- What to produce -
Reproduce each of the entries below word for word, but leave out the pictures.

- Exercise materials -

-- start --

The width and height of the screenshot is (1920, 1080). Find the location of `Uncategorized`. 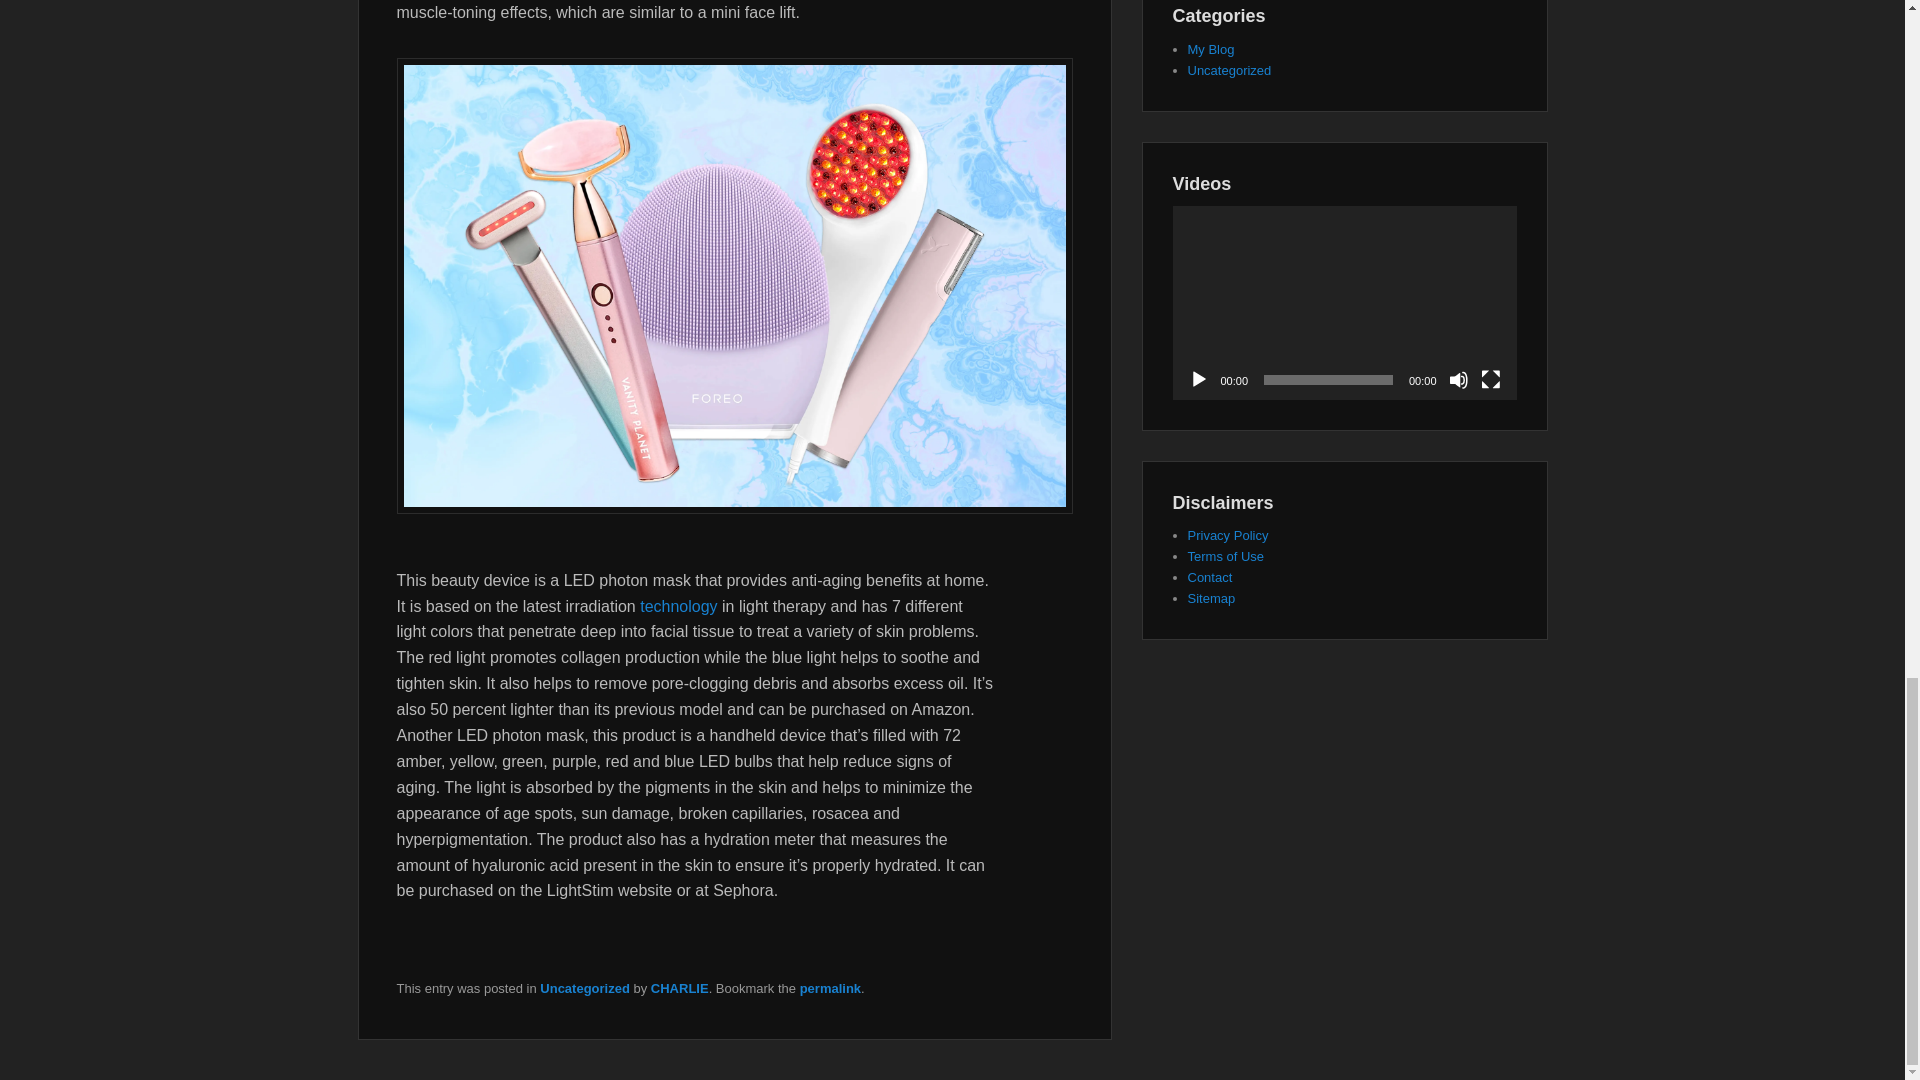

Uncategorized is located at coordinates (584, 988).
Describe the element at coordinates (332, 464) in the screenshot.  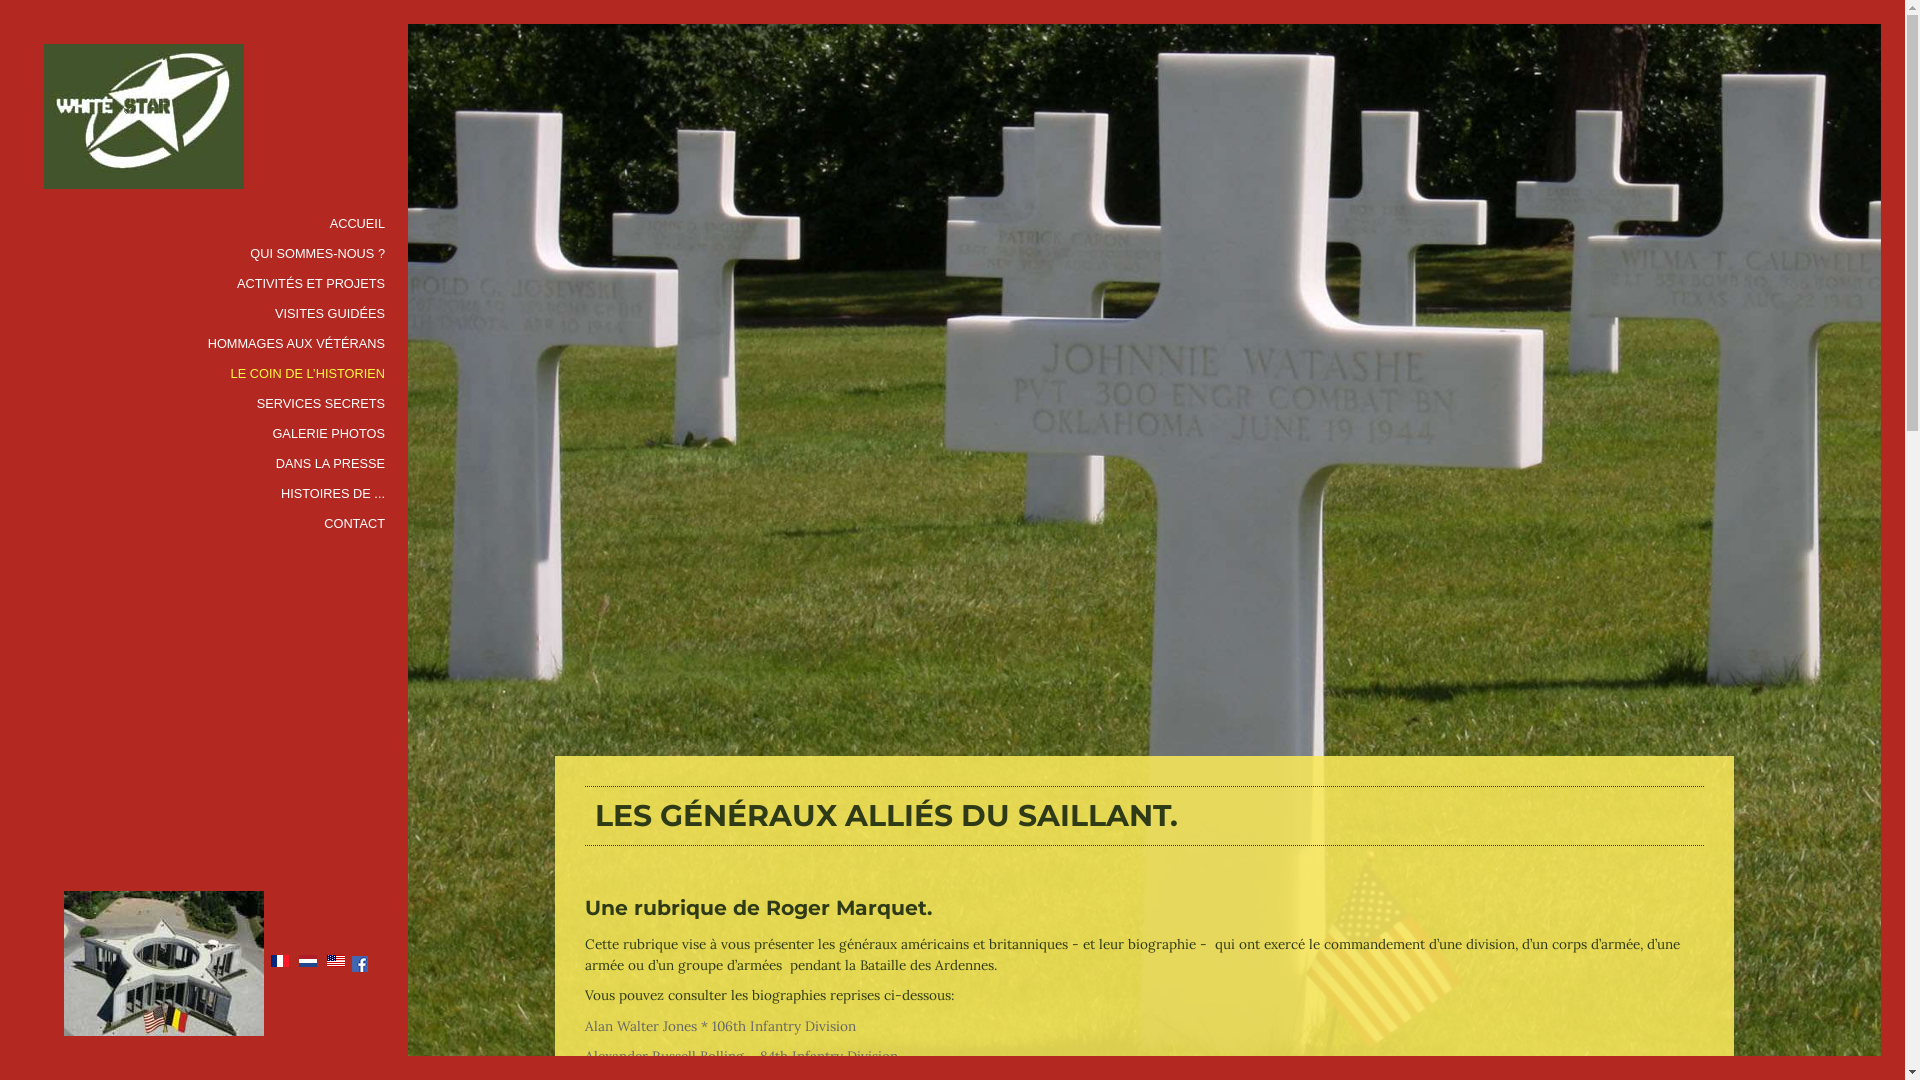
I see `DANS LA PRESSE` at that location.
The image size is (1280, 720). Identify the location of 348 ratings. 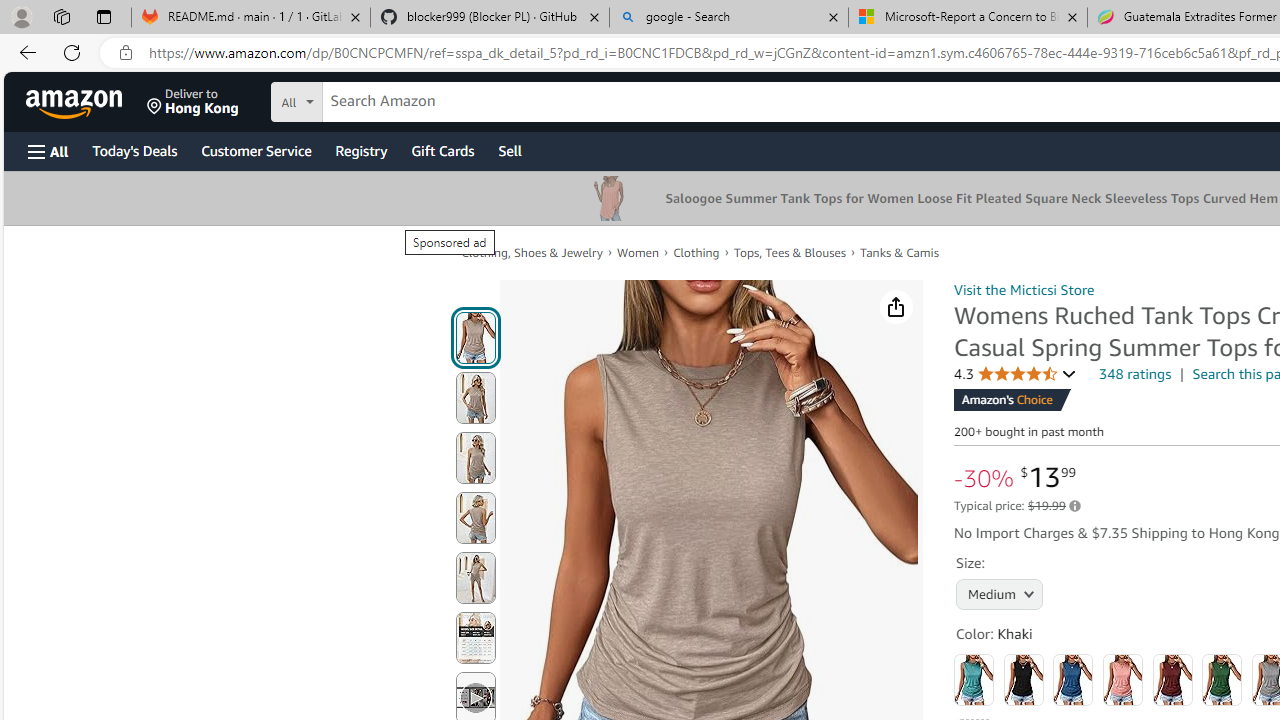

-- end --

- Task output -
The width and height of the screenshot is (1920, 1080). Find the location of `Uncategorized`. 

Uncategorized is located at coordinates (584, 988).
Describe the element at coordinates (332, 464) in the screenshot.  
I see `DANS LA PRESSE` at that location.
The image size is (1280, 720). Identify the location of 348 ratings. 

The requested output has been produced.